Bookburners: Season One Volume Two
Page 27
“I can help,” said a voice Sal almost mistook for her brother’s.
“No,” Menchú said, automatically.
“Are you crazy?” Liam said.
“I,” Grace put in, “will cut you.”
Asanti said nothing.
“You have the right approach,” Aaron said. “But you don’t have the power. I do. It’s the least I can offer, after what you’ve done for me.”
Sal watched the angel. “I thought you couldn’t go home again.”
“We’re not going anywhere near my home. As far from it as possible, in fact.”
Liam frowned. Grace held a knife—and she did not put it away. Menchú stared at Aaron, at Perry, in horror. Asanti, though—Asanti was still running the math, and she seemed to like the answers she found.
“What are you waiting for?” Sal said to Aaron. “Get in the damn circle.”
2.
Sal held her brother’s hand, and did not. Back when the thing beside her lived within a tour guide’s body, a cut-rate Mysterious Figure in jeans and a company logo T-shirt, she’d wondered how Father Menchú could claim angels were terrifying. Aaron wasn’t terrifying, though he sometimes showed her terrifying things. But what was Aaron, anyway? He lived as a whisper, a dance of spirit in a tour guide’s blanked-out brain, then jumped from the guide to a Swiss Guard, then into her brother’s body, and each time stayed the same and each time changed. He hadn’t betrayed her yet, but the yet mattered.
Though this touch, hand-in-hand in the magic circle, was a betrayal all its own, because when she held his hand, years of childhood memory screamed to her she held her brother’s.
And yet her brother was not here.
Asanti chanted. Sal tried to grasp the divisions between one word and the next, but the sounds slipped from her mind like small, smooth rocks through her fingers. The cavern walls throbbed with rhythm, or candle flame, or both. Resonant frequencies, the archivist had said.

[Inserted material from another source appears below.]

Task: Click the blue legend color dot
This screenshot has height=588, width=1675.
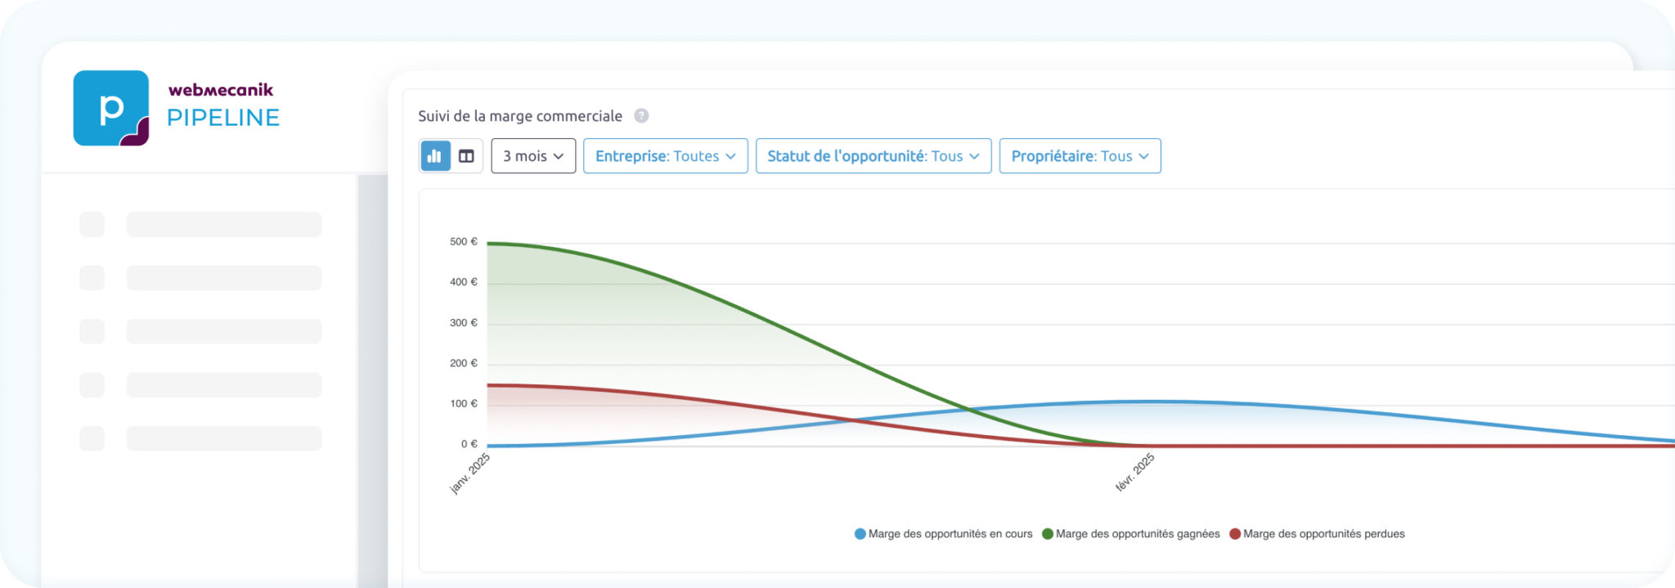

Beyond the circle, Liam reviewed his defenses from his laptop, activating hidden cameras and pressure plates. Beyond the circle, Grace prepared herself for battle. Beyond the circle, Menchú fetched equipment and adjusted dials as Asanti called instructions. They were fighting, she realized, for her, as much as for themselves. Even now, with the evidence they’d gathered, they could turn themselves in, and fight the Cardinal in council chambers. Maybe they’d have less chance of succeeding without her, but not so much less. They put themselves in danger for her.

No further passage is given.